◆ Problem: Copy the following records line for line, changing nothing.

(Rows of pointing data)
## start

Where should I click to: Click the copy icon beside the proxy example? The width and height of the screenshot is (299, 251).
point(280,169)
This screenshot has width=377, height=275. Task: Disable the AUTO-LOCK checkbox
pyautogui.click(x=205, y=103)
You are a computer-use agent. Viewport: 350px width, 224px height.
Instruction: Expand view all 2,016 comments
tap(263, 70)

## end

◆ Worked solution:
Where should I click to: Click the copy icon beside the proxy example? The width and height of the screenshot is (299, 251).
point(280,169)
This screenshot has width=377, height=275. Task: Disable the AUTO-LOCK checkbox
pyautogui.click(x=205, y=103)
You are a computer-use agent. Viewport: 350px width, 224px height.
Instruction: Expand view all 2,016 comments
tap(263, 70)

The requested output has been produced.